** Opening Records block **
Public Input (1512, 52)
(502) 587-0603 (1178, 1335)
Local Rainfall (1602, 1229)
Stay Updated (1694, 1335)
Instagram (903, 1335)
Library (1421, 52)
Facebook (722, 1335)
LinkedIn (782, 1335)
** Closing Records block **
> _Work required_:
Nothing in the material may be left out; write it all out verbatim.

> _Reply to the task_:
Public Input (1512, 52)
(502) 587-0603 (1178, 1335)
Local Rainfall (1602, 1229)
Stay Updated (1694, 1335)
Instagram (903, 1335)
Library (1421, 52)
Facebook (722, 1335)
LinkedIn (782, 1335)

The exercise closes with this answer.